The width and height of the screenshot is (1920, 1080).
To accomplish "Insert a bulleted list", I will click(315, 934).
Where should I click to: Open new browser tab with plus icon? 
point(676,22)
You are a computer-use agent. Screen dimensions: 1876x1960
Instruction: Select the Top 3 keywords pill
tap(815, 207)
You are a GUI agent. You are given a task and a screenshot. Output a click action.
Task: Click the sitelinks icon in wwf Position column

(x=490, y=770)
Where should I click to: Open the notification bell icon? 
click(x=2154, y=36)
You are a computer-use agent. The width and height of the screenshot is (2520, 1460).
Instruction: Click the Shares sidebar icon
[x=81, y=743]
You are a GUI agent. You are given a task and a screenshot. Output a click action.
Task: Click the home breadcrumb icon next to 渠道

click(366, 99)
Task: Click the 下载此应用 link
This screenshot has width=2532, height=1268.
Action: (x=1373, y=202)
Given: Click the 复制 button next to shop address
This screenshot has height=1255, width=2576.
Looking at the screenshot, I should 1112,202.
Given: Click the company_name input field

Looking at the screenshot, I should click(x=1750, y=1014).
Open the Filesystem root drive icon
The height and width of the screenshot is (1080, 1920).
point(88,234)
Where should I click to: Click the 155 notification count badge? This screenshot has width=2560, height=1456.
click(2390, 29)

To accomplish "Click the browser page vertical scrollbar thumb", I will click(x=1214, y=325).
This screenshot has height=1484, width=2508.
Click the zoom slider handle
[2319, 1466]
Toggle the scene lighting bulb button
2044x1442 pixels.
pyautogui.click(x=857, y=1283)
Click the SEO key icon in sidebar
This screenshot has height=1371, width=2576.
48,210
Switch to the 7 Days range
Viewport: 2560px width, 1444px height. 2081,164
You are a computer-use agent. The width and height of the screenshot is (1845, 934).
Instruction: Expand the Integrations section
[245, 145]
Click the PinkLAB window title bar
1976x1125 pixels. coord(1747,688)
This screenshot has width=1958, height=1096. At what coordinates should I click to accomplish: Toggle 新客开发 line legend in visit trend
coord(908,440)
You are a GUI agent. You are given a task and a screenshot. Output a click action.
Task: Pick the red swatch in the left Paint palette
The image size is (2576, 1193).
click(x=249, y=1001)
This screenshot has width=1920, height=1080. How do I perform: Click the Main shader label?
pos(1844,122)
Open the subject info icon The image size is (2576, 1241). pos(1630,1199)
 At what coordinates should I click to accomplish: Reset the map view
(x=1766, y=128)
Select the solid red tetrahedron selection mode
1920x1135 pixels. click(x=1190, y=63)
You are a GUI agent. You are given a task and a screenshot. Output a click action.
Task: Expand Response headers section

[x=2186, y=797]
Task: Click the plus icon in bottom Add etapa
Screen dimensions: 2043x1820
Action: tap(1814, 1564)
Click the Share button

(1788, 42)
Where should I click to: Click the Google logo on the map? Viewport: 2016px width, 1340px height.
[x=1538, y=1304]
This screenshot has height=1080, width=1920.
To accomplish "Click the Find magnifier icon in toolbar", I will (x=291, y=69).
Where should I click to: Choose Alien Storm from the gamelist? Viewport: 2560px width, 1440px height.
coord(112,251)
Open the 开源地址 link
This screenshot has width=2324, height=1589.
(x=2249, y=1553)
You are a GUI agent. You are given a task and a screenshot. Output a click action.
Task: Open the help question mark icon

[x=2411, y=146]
+++++
Only the lines from the beginning of the material through the line with "This screenshot has height=1484, width=2508." should appear in the answer, each copied exactly.

◆ **Exercise result**
The width and height of the screenshot is (1920, 1080).
To accomplish "Insert a bulleted list", I will click(315, 934).
Where should I click to: Open new browser tab with plus icon? 
point(676,22)
You are a computer-use agent. Screen dimensions: 1876x1960
Instruction: Select the Top 3 keywords pill
tap(815, 207)
You are a GUI agent. You are given a task and a screenshot. Output a click action.
Task: Click the sitelinks icon in wwf Position column

(x=490, y=770)
Where should I click to: Open the notification bell icon? 
click(x=2154, y=36)
You are a computer-use agent. The width and height of the screenshot is (2520, 1460).
Instruction: Click the Shares sidebar icon
[x=81, y=743]
You are a GUI agent. You are given a task and a screenshot. Output a click action.
Task: Click the home breadcrumb icon next to 渠道

click(366, 99)
Task: Click the 下载此应用 link
This screenshot has width=2532, height=1268.
Action: (x=1373, y=202)
Given: Click the 复制 button next to shop address
This screenshot has height=1255, width=2576.
Looking at the screenshot, I should 1112,202.
Given: Click the company_name input field

Looking at the screenshot, I should click(x=1750, y=1014).
Open the Filesystem root drive icon
The height and width of the screenshot is (1080, 1920).
point(88,234)
Where should I click to: Click the 155 notification count badge? This screenshot has width=2560, height=1456.
click(2390, 29)

To accomplish "Click the browser page vertical scrollbar thumb", I will click(x=1214, y=325).
This screenshot has height=1484, width=2508.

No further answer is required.